A one-line spoiler-free review of everything I watched in the cinema in March 2023

A one-line spoiler-free review of everything I watched in the cinema in March 2023

I’ve never really been a movies person, they last too long and I always want the bar/toilet after 20 minutes like at a gig, which stresses me out. But I got myself a BFI and a Picturehouse membership and once a week I try to find the weirdest most ‘Martin’ thing to watch somewhere. But I’ve treated it like watching TV/gigs/football rather than a sacred art event. Boring? I’ll leave. Need a wee or a drink? Go do that. Occasionally you miss the vital two minutes of a movie but then so what? There’s another one next week. It’s been brilliant.

Au Hasard Balthazar (1966), Robert Bresson – It was 25th in the BFI’s recent greatest 100 films of all time but I didn’t last the distance. I went because it has a donkey in it and was an influence on Jerzy Skolimowski’s EO which I loved last month, but I found this to be a dull psychodrama about rural French life that I struggled to follow and it failed to capture my interest. Needed more donkey.

Rashomon (1950), Akira Kurosawa – A whodunnit mystery told via conflicting flashback accounts, this had incredible cinematography, superb editing, a brilliant soundtrack, and Toshiro Mifune absolutely commanded the screen as the unhinged bandit Tajōmaru.

Close (2022), Lukas Dhont – I don’t know why I put myself through this because I had burst into tears every time I saw the trailer – the story of two young lads who are close childhood friends whose lives are then absolutely wrecked by homophobic bullying at secondary school. Luckily it had subtitles as not sure anybody else in the cinema would have heard the dialogue over my sobbing during the final third.

I went to three movies being shown at the BFI Flare 2023 London LGBTIQ+ film festival.

Unidentified Objects (2022), Juan Felipe Zuleta – Sarah Hay and Matthew Jeffers make unlikely road buddy mates with zinging dialogue – he’s a bitter lonely little person and she’s a sex worker trying to make a rendezvous (possibly with aliens) and needs his car.
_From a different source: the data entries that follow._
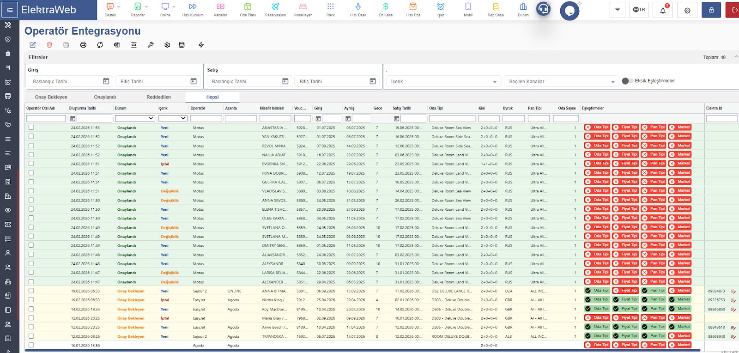Click the red trash delete icon
Screen dimensions: 739x353
click(49, 45)
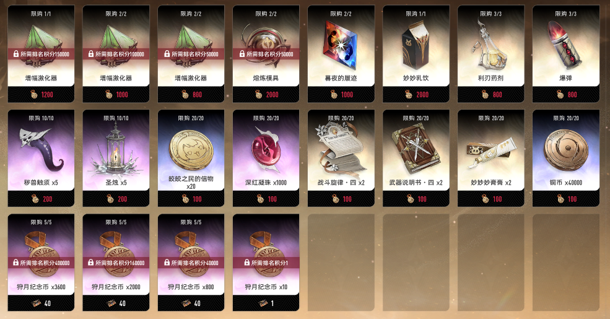610x319 pixels.
Task: Select the 爆弹 bullet item
Action: [x=565, y=54]
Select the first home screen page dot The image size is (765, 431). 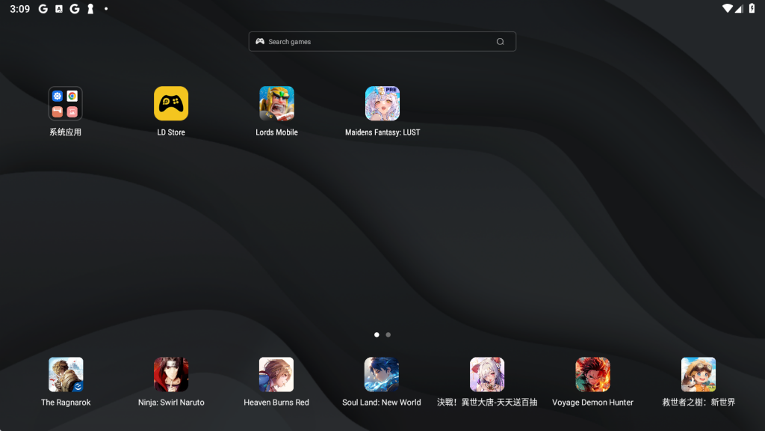(377, 334)
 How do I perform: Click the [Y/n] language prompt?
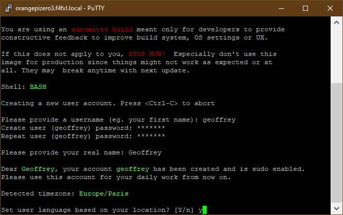(x=184, y=210)
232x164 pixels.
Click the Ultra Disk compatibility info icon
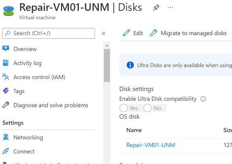[203, 99]
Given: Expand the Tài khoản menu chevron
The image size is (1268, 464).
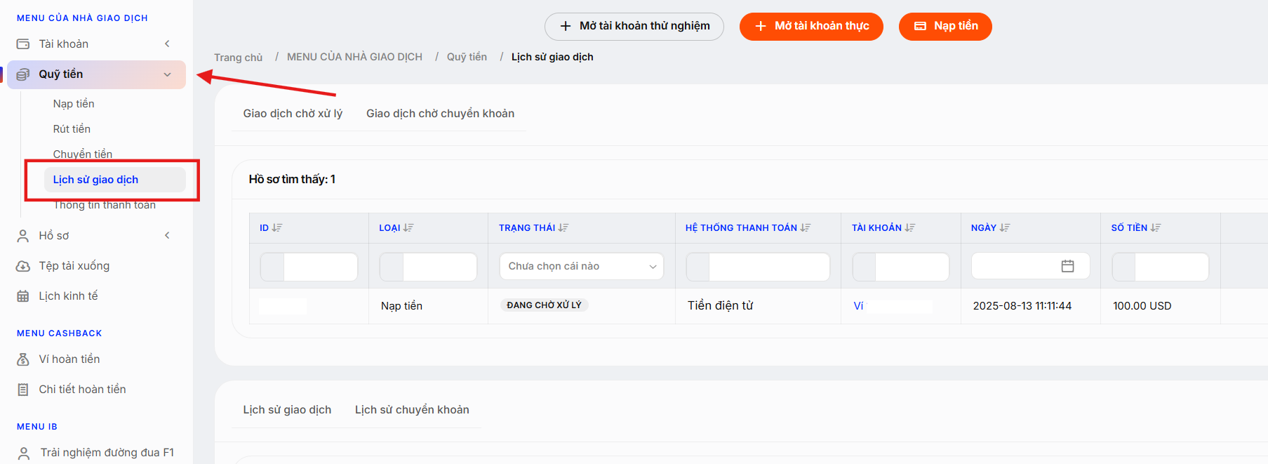Looking at the screenshot, I should coord(167,44).
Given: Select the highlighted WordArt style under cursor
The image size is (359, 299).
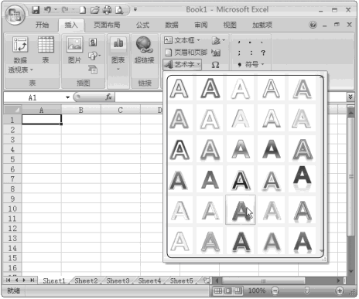Looking at the screenshot, I should coord(241,210).
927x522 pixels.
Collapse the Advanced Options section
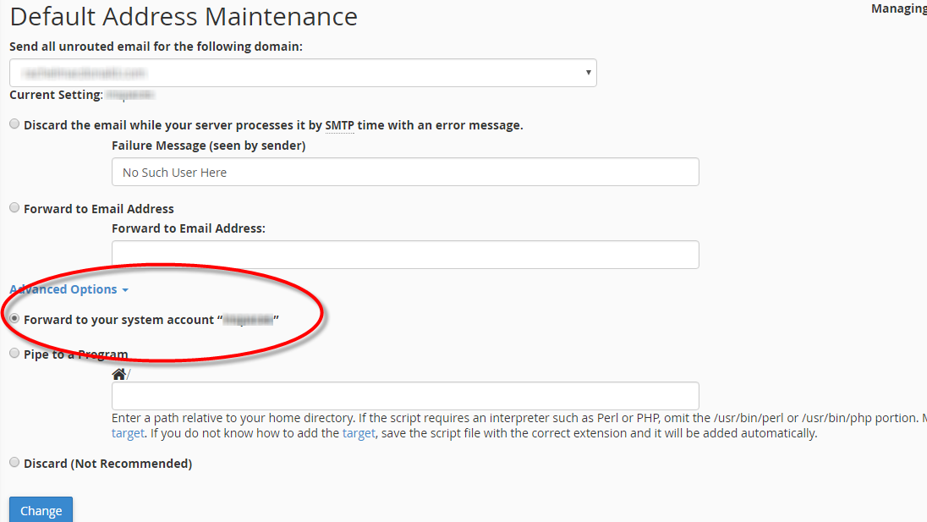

It is conceivable that much of the movie is hallucinated by one or other or both of them, making it enjoyably mystifying.
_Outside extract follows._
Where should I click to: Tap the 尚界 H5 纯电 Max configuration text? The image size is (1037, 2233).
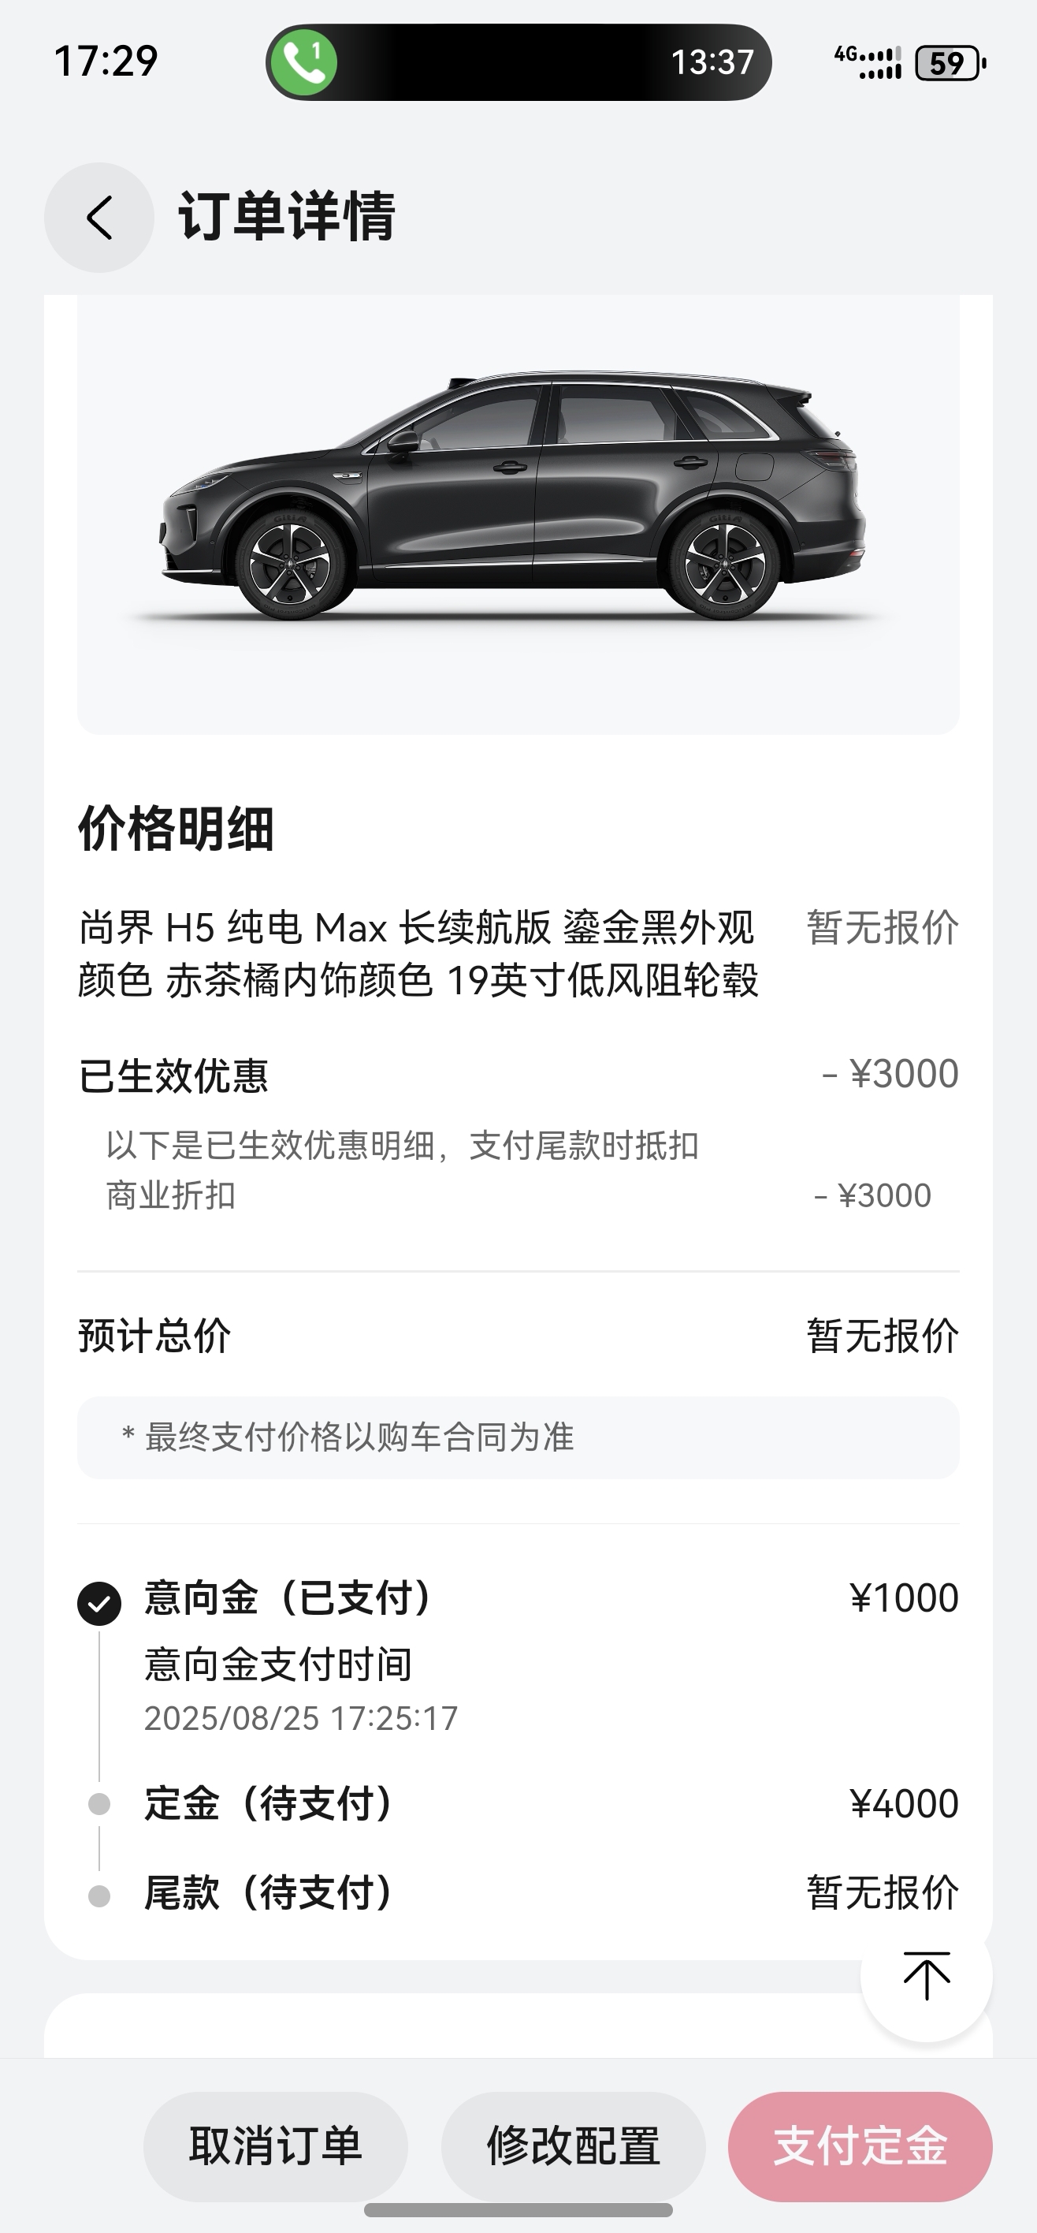point(418,954)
Matthew Jeffers in Unidentified Objects

The Chambermaid (2022), Mariana Cengel-Solcanská – I knew this was gonna be “Posh lady falls in love with chambermaid around the time of the first world war”, so was expecting a sort of lesbian Lady Chatterly type thing, but it was a bit darker than that, and while I think it slightly over-egged the “this house is literally an analogy for the Austro-Hungarian empire” line, it was very good despite every male character in it being a rotter and every woman in it inadvertently revealing their vicious streak.

Silent Love (2022), Marek Kozakiewicz – When I booked it I was aware this was going to be about people trying to hide a lesbian relationship in modern Poland, but hadn’t clocked it was a documentary, and that the release of the film would also act as their official coming out. Moving, but also with lots of funny bits, especially with moody/unhygienic/put upon teenager Miłosz who one of the women was trying to formally adopt.